>> Start
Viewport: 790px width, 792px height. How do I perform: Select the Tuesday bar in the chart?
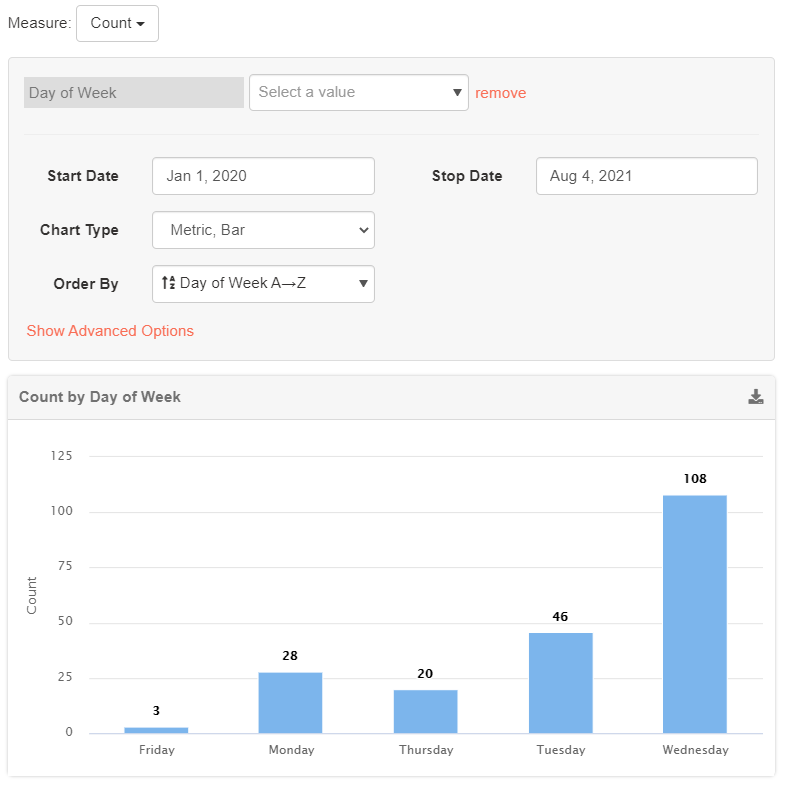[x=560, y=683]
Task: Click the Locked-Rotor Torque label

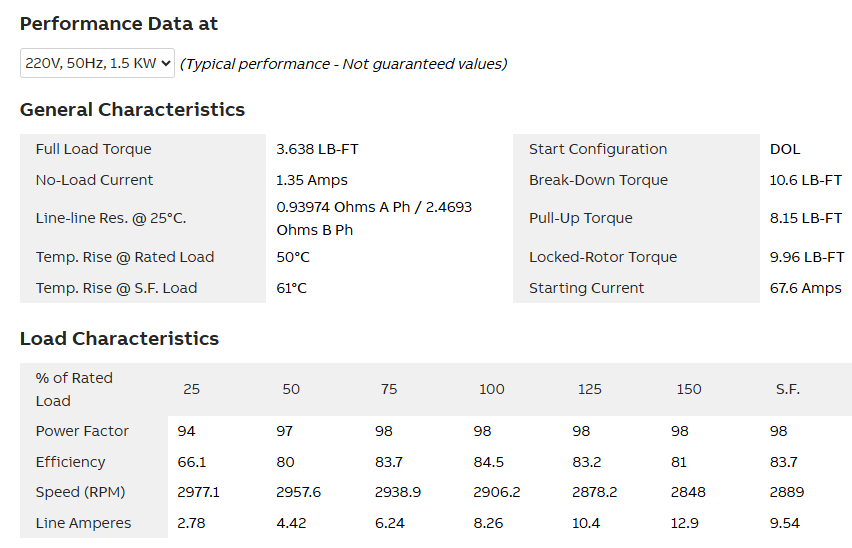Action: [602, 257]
>> End
>> Start
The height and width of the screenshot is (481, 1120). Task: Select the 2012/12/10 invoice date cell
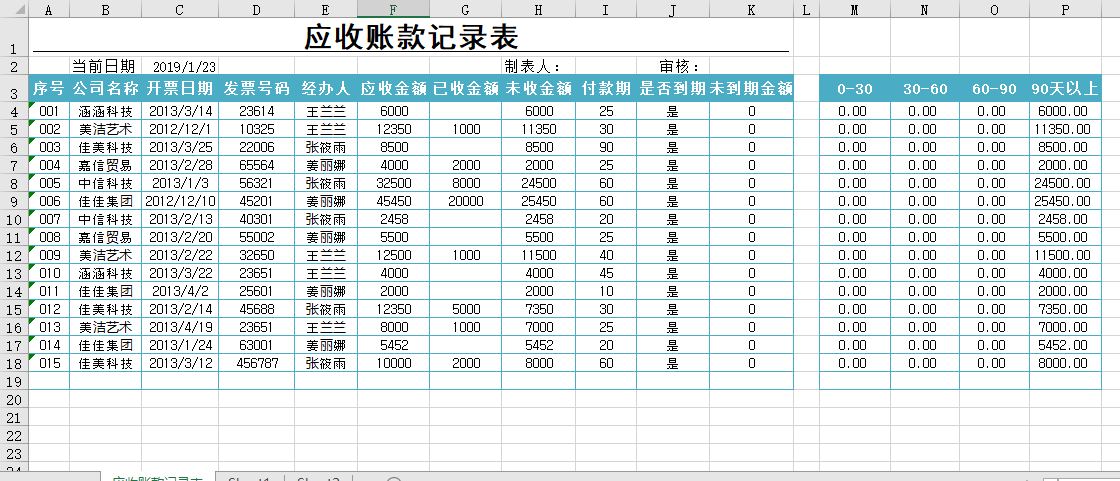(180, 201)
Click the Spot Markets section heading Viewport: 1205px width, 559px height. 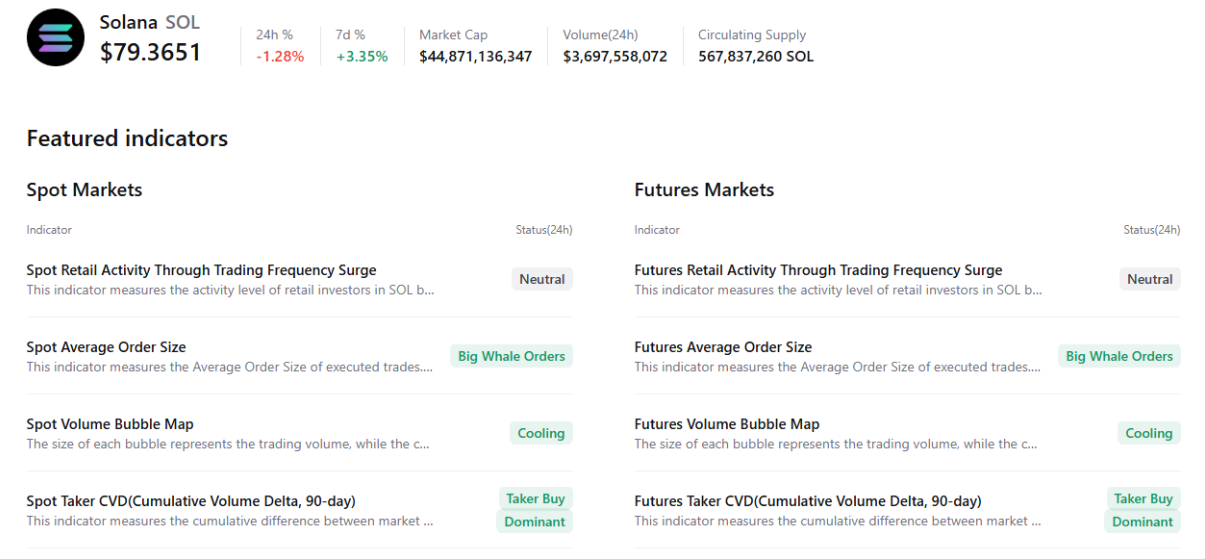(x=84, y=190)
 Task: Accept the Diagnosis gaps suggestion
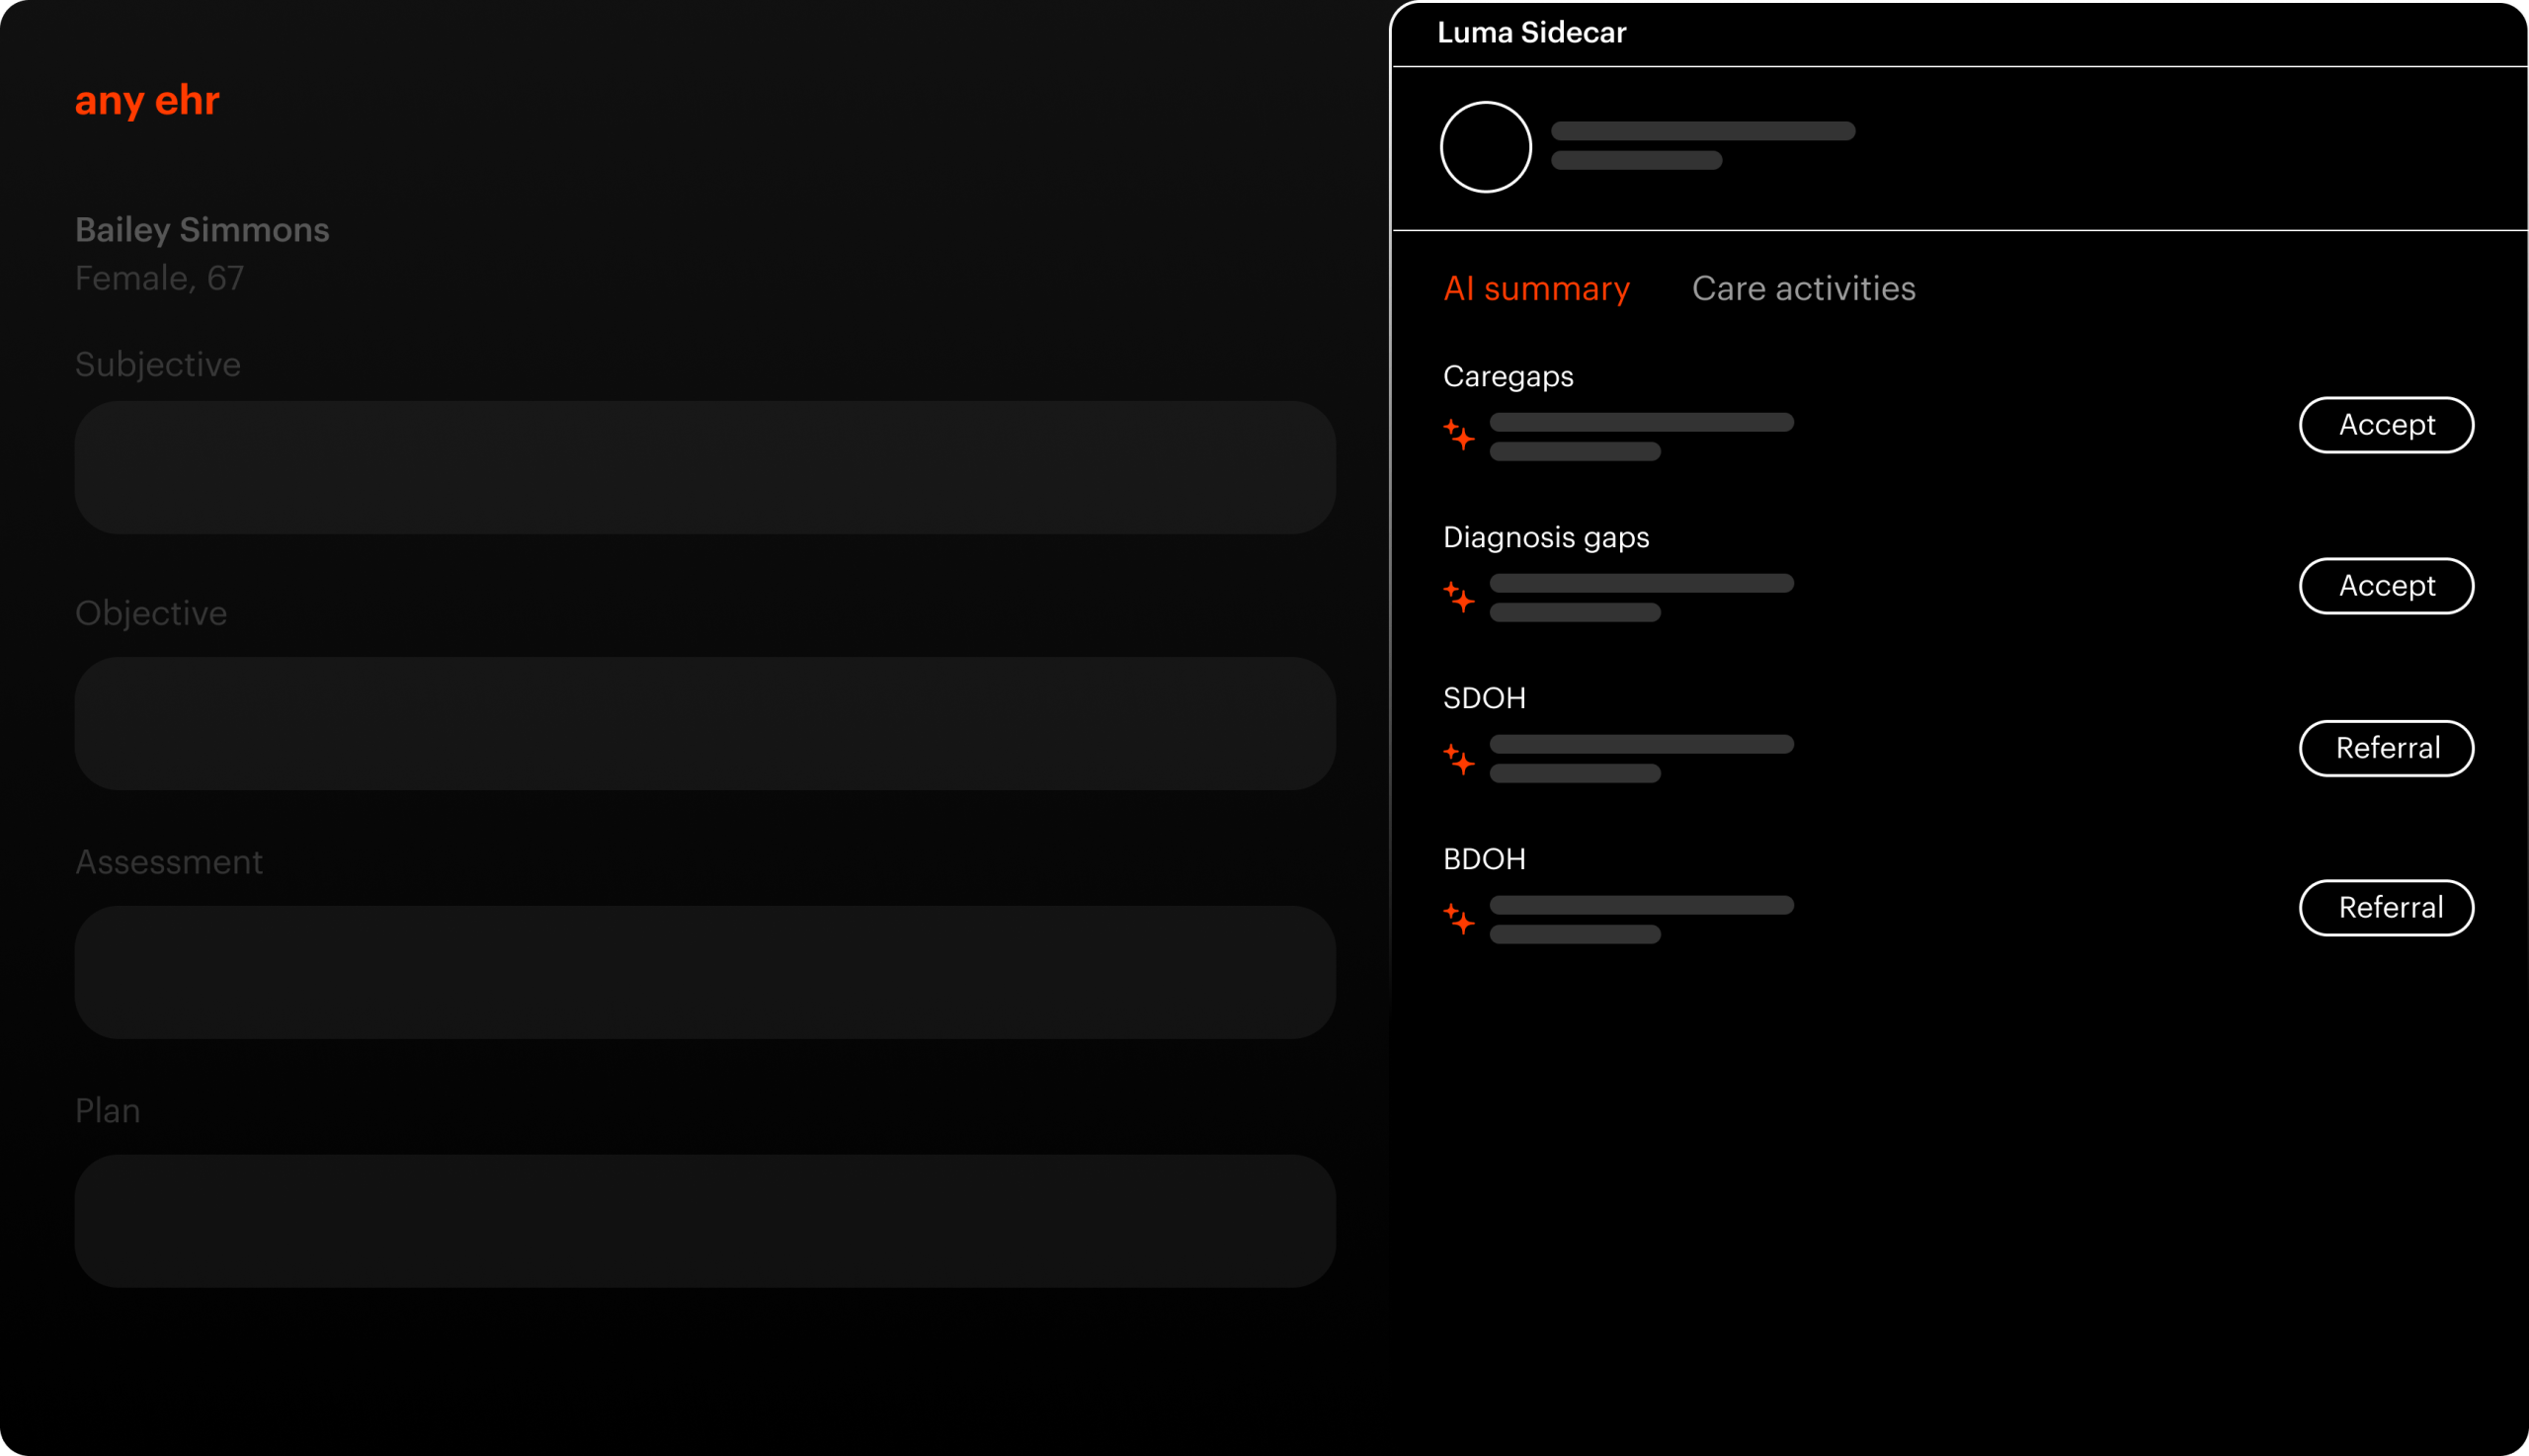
>> End
Problem description: Express everything from the line containing "Viewport: 790px width, 792px" down to the line containing "Action: [602, 257]" as a JSON list of strings, one string per line, with blank lines left out. Omit the pictures from the answer.

Answer in full:
[
  "Viewport: 790px width, 792px height. How do I perform: Select the Tuesday bar in the chart?",
  "[x=560, y=683]",
  "Task: Click the Locked-Rotor Torque label",
  "Action: [602, 257]"
]